A lot of occasions, mostly in company meetings, delinquency management is almost always one of those agenda that results in heated discussion and/or arguments between the sales/marketing group at one side and credit & collection department on the other side. Most of the time I am asked, “whose job is it anyway?” Well, I would always tell them that no matter what is the merit of the case, whatever is the situation and what points or reasons are being raised, they have to agree on this simple and most important company principle: A SALE is NOT a SALE until THE MONEY HAS BEEN COLLECTED.

Most companies, especially those with big marketing or sales group, have a lot of incentives being given for hitting respective targets/ quota. I always advise them that if ever there are incentives being given for a particular credit sale, it must be only based or given if that particular “sale” is already collected in full or if only half is collected, it follows that only half of the incentive is also released. In this case the salesperson will have a mindset that anything that is still NOT YET PAID is not considered a SALE. Now, in this set-up, especially if there is a separate collection group that is tasked to collect, the salesperson will sometimes (if not always) put the blame of non-collection to the credit and collection group. The sales group will raise a lot of issues such as “incompetence”, not enough effort, or the much classic line: “is it our fault if the credit and collection group cannot collect a legitimate contract/ transaction?” or to that effect.

This is the reason, why in all of my talks, I always push companies to have a simpler, clearer and well-discussed credit granting and collection policy coupled by escalation matrix. In drafting your Credit & Collection Policy, it is very important to start with the objective. Of course, one must have in mind that there are a lot of factors to consider in drafting and designing credit and collection policies such as availability of resources, capitalization, competitors, industry practice, product or services, target market or kind of customers, territory among others.

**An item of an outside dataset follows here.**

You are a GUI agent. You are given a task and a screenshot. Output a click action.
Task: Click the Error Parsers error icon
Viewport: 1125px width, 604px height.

Credit and Collection Policy acts like a road map or a direction especially if you are already experiencing delinquencies in receivables or worse, you are already having an infighting between your sales/ marketing group and credit and collection department. As you know, delinquencies in receivables needs to be monitored because of the following reasons: delinquencies makes: (1) working capital tied up; (2) business operation disrupted and complicated; (3) company growth slowed down; (4) causes business failure; (5) the creditor financier for free; (6) the company requires to borrow more than necessary to finance receivable; (7) profits to be drained and/or reduced; and (8) lastly delinquency prevents build up of reserve for seasonal or long-term demands.

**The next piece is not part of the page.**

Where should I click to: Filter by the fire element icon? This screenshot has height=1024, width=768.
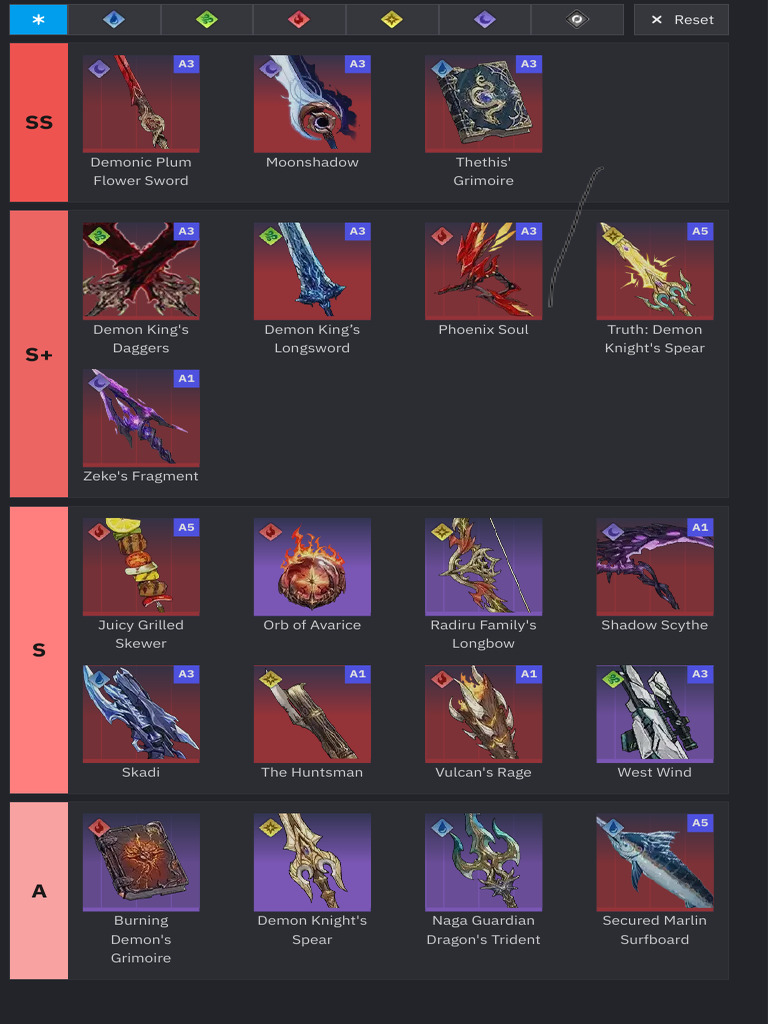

So, whose job is it? My answer is, it’s EVERYBODY’S job to protect the  company’s investment in every credit sales transactions; to  ensure in collecting every credit sales; to provide management automatic feedback on possibility of any delinquency of account/s; to take an objective, long term view of  any credit sales transaction both as an opportunity or a “danger signal” and lastly it’s everybody’s job to preserve the company’s goodwill to all customers by opening & maintaining channels of professional contact with them.